REQUIRED TASK 1: In the ecommerce SEO article below, rewrite the paragraph beginning "As for the metadata associated with those pages" as a short bulleted list that keeps its main points.
REQUIRED TASK 2: Summarize the ecommerce SEO article below in two sentences.
REQUIRED TASK 3: Continue the ecommerce SEO article below, starting after its final sentence.

Every day, users around the world submit over five and a half billion Google searches. That’s a lot of competition, especially when there are so many ecommerce businesses out there, competing for the same limited real estate at the top of the SERPs. Standing out from those competitors requires enlisting some help from tried and true ecommerce SEO best practices to ensure your website ranks competitively and efficiently. 

Search engine optimization will help your website rank more effectively, but it is only one facet of maintaining a successful online presence. Showing up in the results will help encourage conversions, but it is not the only way to influence them. It’s also critical to deliver an enjoyable, on-brand user experience, or UX . And the best part is, UX and SEO often go hand in hand. 

Ecommerce SEO best practices that create a better UX

SEO is about much more than keyword optimization and site speed – those things are critical components of optimization. But without the support of an enjoyable UX, visitors who get to your website will likely bounce in droves if it doesn’t meet their expectations. 

The following SEO best practices will have a profound impact on both garnering a higher SEO score for your website while at the same time positively affecting the experience of your customers. 

1. Create easily digestible segments of content – and optimize titles and meta data

Content is one of your best assets when it comes to balancing on page optimization and user experience, especially written content. Although users may be increasingly desirous of video and visual content, both Google and interested readers can easily scan the written content your site contains, whether in the form of product descriptions or blog posts.

Your customers, whether they come to your blog for information or your online store for products, are looking for something. If you can furnish them with helpful tips regarding the use or care of your products, or simply original information that they can’t get elsewhere, they’re going to remain on your page and become more likely to convert. 

That said, written content can be optimized in more ways than one for both the readership experience (UX) and SEO. 

With respect to readership, offer small, digestible, actionable items and morsels. Don’t overstate it, keep it brief. Optimize your headers with keywords and header tags (H tags). This is done so that both readers who skim and Google’s web crawlers can pick them up. 

As for the metadata associated with those pages, the same keyword research can serve you well when it comes to optimizing meta titles and descriptions. Write concise meta descriptions that contain a mix of useful keywords and inform the readers as to the nature of the page. Do the same for the meta titles, and keep the keywords strategy consistent across each page – a little help from these ecommerce SEO best practices will help give your website a boost.

2. Don’t neglect the effect intuitive navigation has on SEO

The organization of your site structure and the effects of intuitive navigation can impact both SEO and user experience (especially user experience) in very pronounced ways.

Site structure is one of the most important factors affecting SEO, and as a website’s collection of products or pages increases in scope, the more difficult it can become for users to navigate through it all intuitively. Developing a rational site architecture, augmented by features like a well-organized mega menu is one valid way to improve both SEO and UX.

Yet some customers need more than this, preferring instead to search for products, services, and ideas by name. Providing intuitive, prominently displayed site search functionality can improve the customer search experience and boost conversion rates in very obvious ways, by connecting customers with products and services that meet their needs.

DATA EXCERPT:
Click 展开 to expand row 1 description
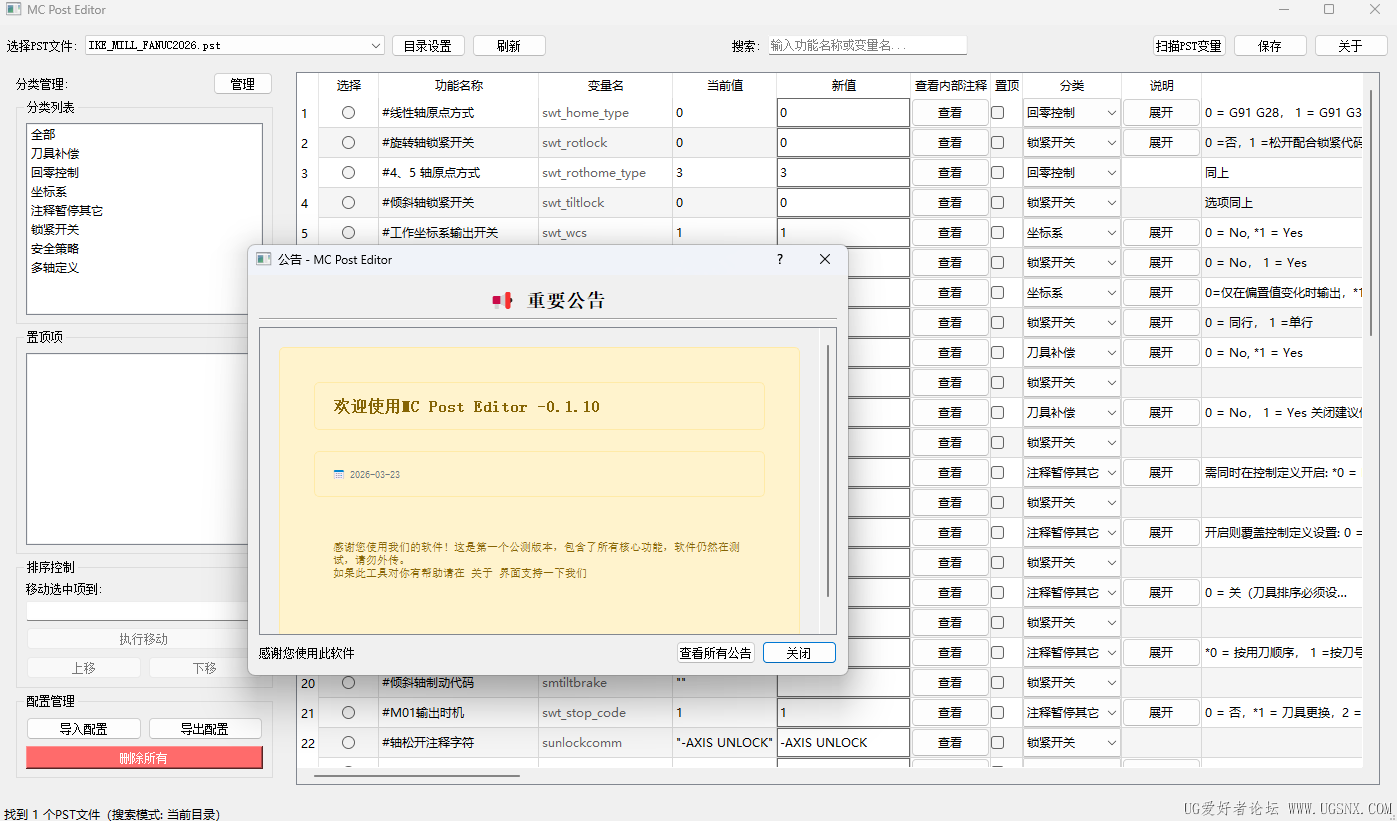1397x821 pixels. [x=1160, y=112]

EXERCISE RESPONSE 1:
- Use the same keyword research to optimize meta titles and descriptions.
- Write concise meta descriptions that mix useful keywords and tell readers what the page is about.
- Treat meta titles the same way.
- Keep the keyword strategy consistent across every page to give the website a boost.

EXERCISE RESPONSE 2: With over five and a half billion Google searches a day and many ecommerce businesses competing for top results, ecommerce SEO best practices help a website rank, and they often go hand in hand with an enjoyable, on-brand user experience. The article recommends brief, digestible written content with keyword-optimized headers and concise meta titles and descriptions, plus intuitive navigation built on a rational site architecture, a well-organized mega menu, and prominent site search.

EXERCISE RESPONSE 3:
Some ecommerce clients are concerned about certain aspects of site search application integration, on the grounds that some applications were built or integrated using code that Google could not crawl, which would in turn have an adverse impact on SEO. 

Both faceted navigation and Javascript have presented issues related to SEO in the past. For one, faceted navigation results could quickly chew up an ecommerce store’s crawl budget very quickly, as iterations of search result options grow exponentially. The other is that Google’s bots used to struggle when crawling and rendering Javascript, which hindered some ecommerce businesses’ SEO initiatives. 

However, the issues associated with Javascript have since been resolved, enabling businesses to implement search solutions like Searchspring to offer the ideal balance of optimization for UX and SEO. Now, crawlers that are able to crawl Javascript will see the Searchspring results, and crawlers that can’t will see the cart’s original results. This allows ecommerce businesses the best of both worlds – the positive UX associated with faceted search functionality, without any loss of SEO value.

3. Utilize and optimize original, relevant, high-quality imagery

One of the most basic best practices for fostering a pleasant user experience on your website is to make use of high-quality imagery, but it can’t just be high-quality. It should be original, and unique. Don’t use manufacturer or stock photography and images. Use imagery that frames your products and services favorably and shows them in action. Use imagery that you would share if you were a customer.

Quality photography doesn’t just help promote your brand and engage your customers. If it’s original, as we’ve suggested, it will help you avoid a duplicate content penalty from Google, but it gets better. 

You also have the option to optimize the images that appear in your ecommerce website’s blog posts and product pages with alternative text. Most visual and text editors allow you to easily enter alt text associated with your target keywords. It’s a small boost, but everything helps. 

One more ecommerce SEO tip – you can improve your SEO score by optimizing your images for load speed, which by the way, will also enhance your UX because nearly half of users (perhaps even more) will bounce if a website or its contents take more than 5 seconds to load. There are also a variety of ways you can optimize your images for speed, including adjusting the dimensions, using the right format, or compressing the image.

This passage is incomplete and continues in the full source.